Mitt Romney is a smart man. He strikes me as a pragmatic corporate tinkerer and fixer, the kind of person who can examine a given situation, diagnose what’s wrong with it, and come up with a fix. He has probably spent the years between that 2008 campaign and the current one thinking and re-thinking about every move he made in that failed effort. Like an NFL coach poring over game film of the Super Bowl he lost, Romney has replayed much of the 2008 campaign in his mind, not in a weird regretful way, but so that he can figure out what went wrong and win next time. He seems to have concluded that since being the conservative candidate didn’t work then, he would try being the moderate now. Hey, that’s who won last time around, right?
So he hasn’t done the outreach to the conservative opinion sphere that he did last time around. That’s not speculation, it’s just a fact. His campaign this time is very different than the one he ran last time, no less professional but far less accessible. They send a blizzard of professional, impersonal emails that never really lend any sense of the man himself. He hasn’t presented himself, from the campaign’s earliest days, as the same kind of candidate he presented himself as last time. His current persona — moderate, avoid taking strong stands and avoid mistakes, play yourself off against the other candidates and allow them to play off of you as the dominant figure — is the “fix” to the “problem” that he diagnosed from the 2008 campaign.

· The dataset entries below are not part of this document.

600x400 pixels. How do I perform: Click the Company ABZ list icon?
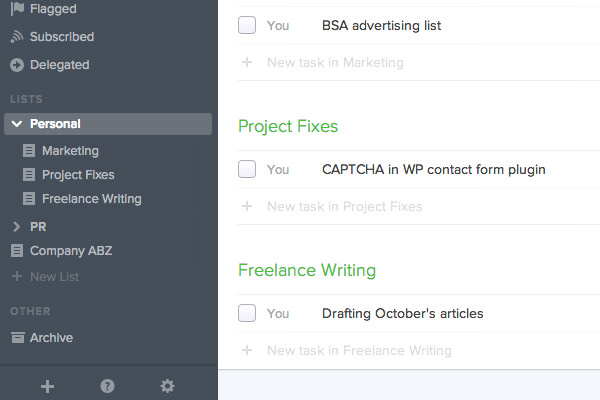pyautogui.click(x=17, y=251)
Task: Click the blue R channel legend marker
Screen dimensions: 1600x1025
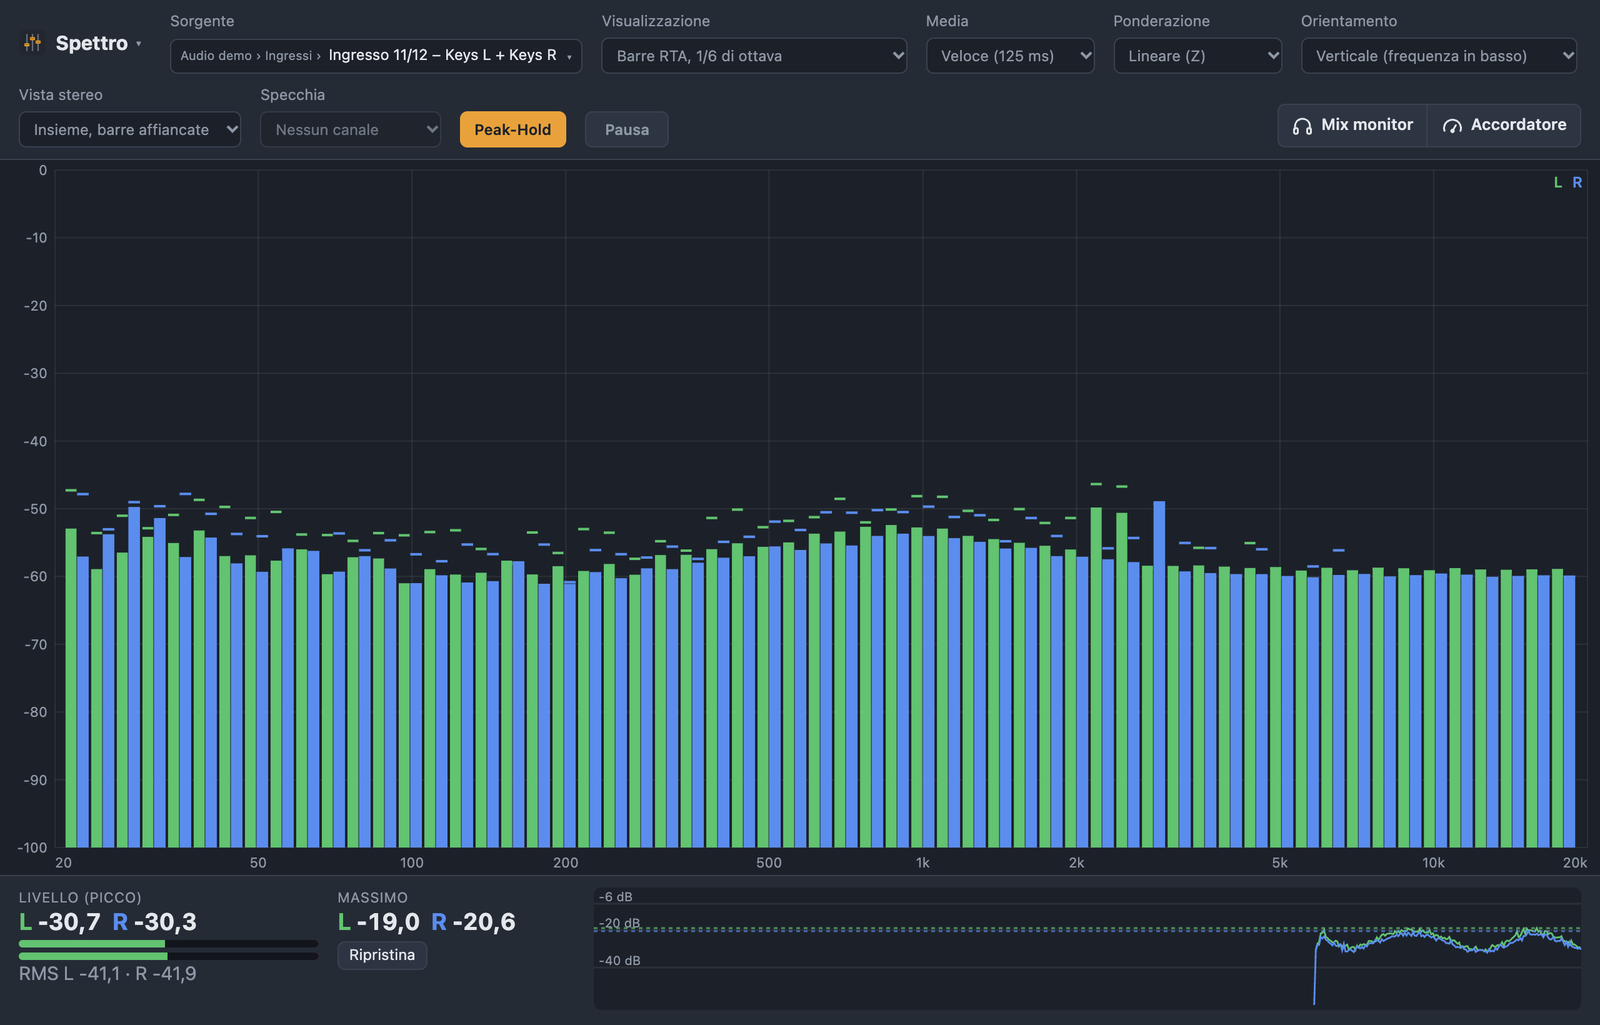Action: (1577, 183)
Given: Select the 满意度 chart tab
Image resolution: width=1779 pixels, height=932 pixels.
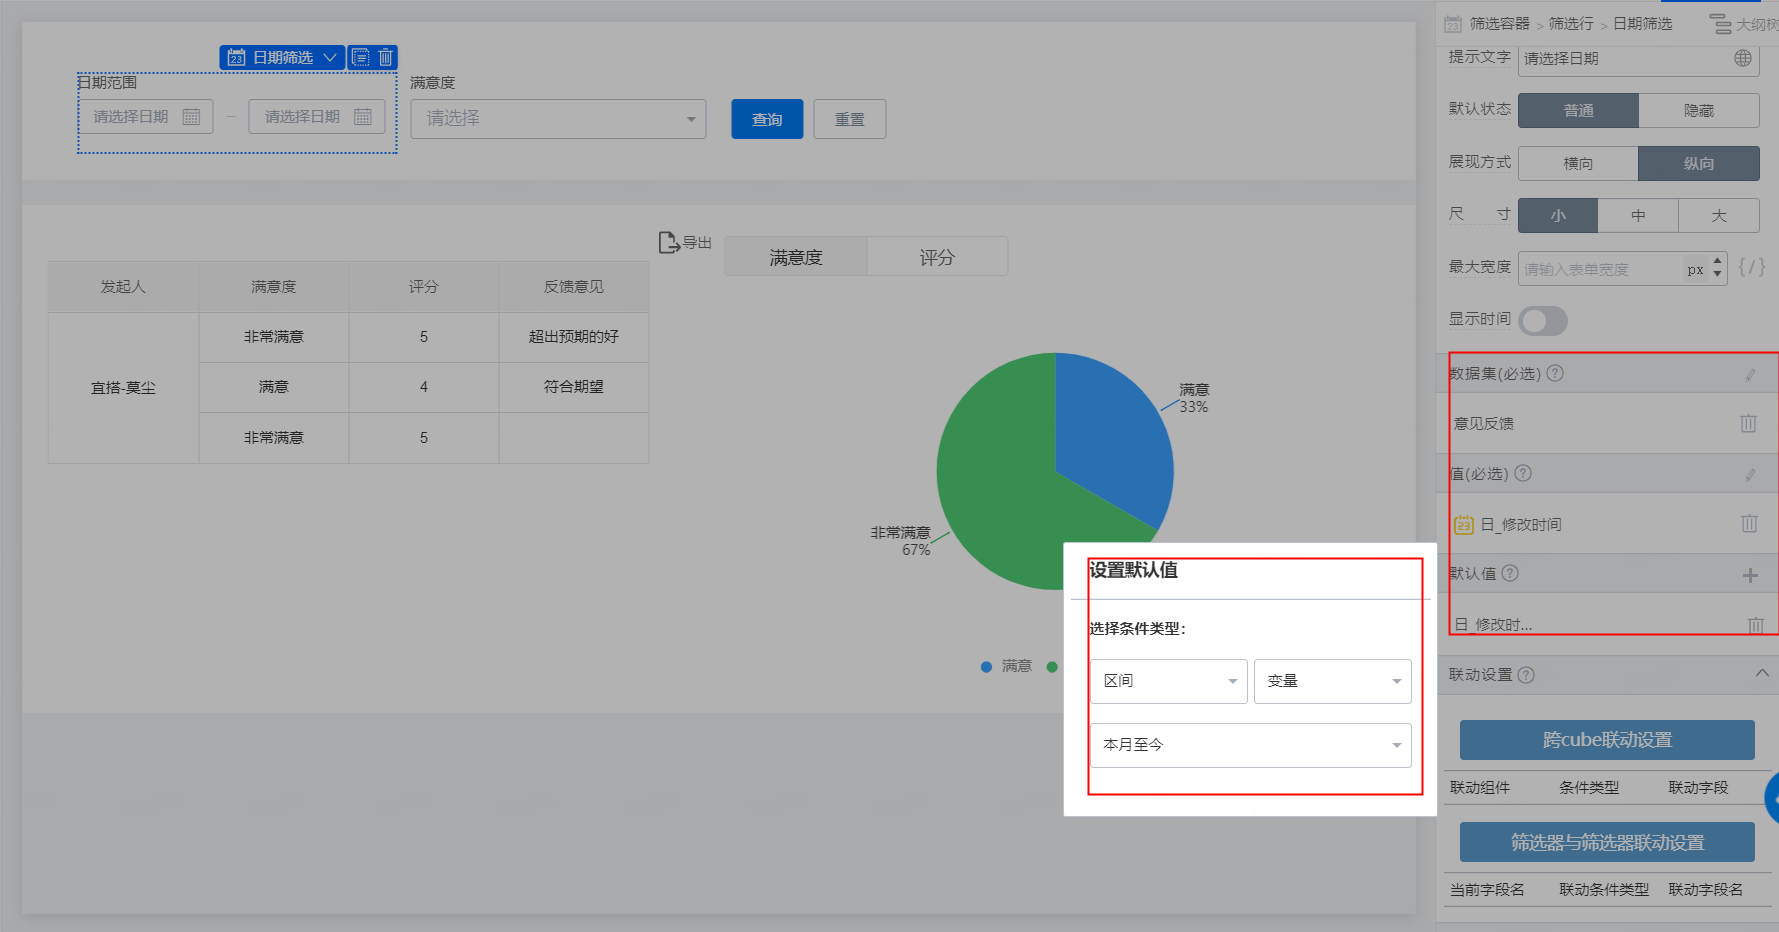Looking at the screenshot, I should click(x=796, y=257).
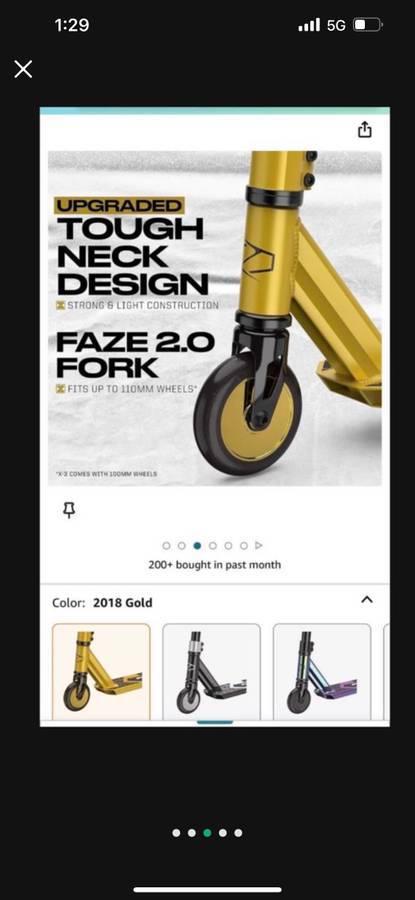Tap second dot in bottom gallery pager

pyautogui.click(x=192, y=833)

But Romney didn’t lose in 2008 because he ran too far to the right. He lost because he wasn’t next in line (McCain was, after losing to Bush in 2000) and because he didn’t score that Crist endorsement in Florida. He can’t fix the former, except by being next in line now (which he is, and he’s factored that into his current campaign), and he probably couldn’t have done much about the latter. And there’s no Crist figure to offer such a decisive endorsement anywhere this time around. He got Christie, he got Pawlenty, he probably has more endorsements than anyone else. But he’s sinking and feeling like it’s 2008 all over again.
So I think he misdiagnosed why he lost last time, came up with the wrong fix, and is now stuck with it — and he’s started to realize that, as a succession of candidates has come and gone and now Newt Gingrich is really starting to threaten him. A man more secure in his core beliefs would probably not feel as threatened by the succession and Gingrich’s current rise as Romney does. He would reaffirm who he is and what he stands for and would find a way to regain momentum with a good ground game in the early states. But Romney can’t pull away because he can’t really get out of the paradigm he has trapped himself in, that of the aloof and inevitable nominee, the man who is next in line and the “only one who can beat Obama.” He isn’t that, he now knows it, and knows that his 2008 fix is now his 2012 problem. This chips at the core of what Romney thinks of himself, the competent corporate fix-it man.
That kind of realization would make for a pretty rough week for anyone.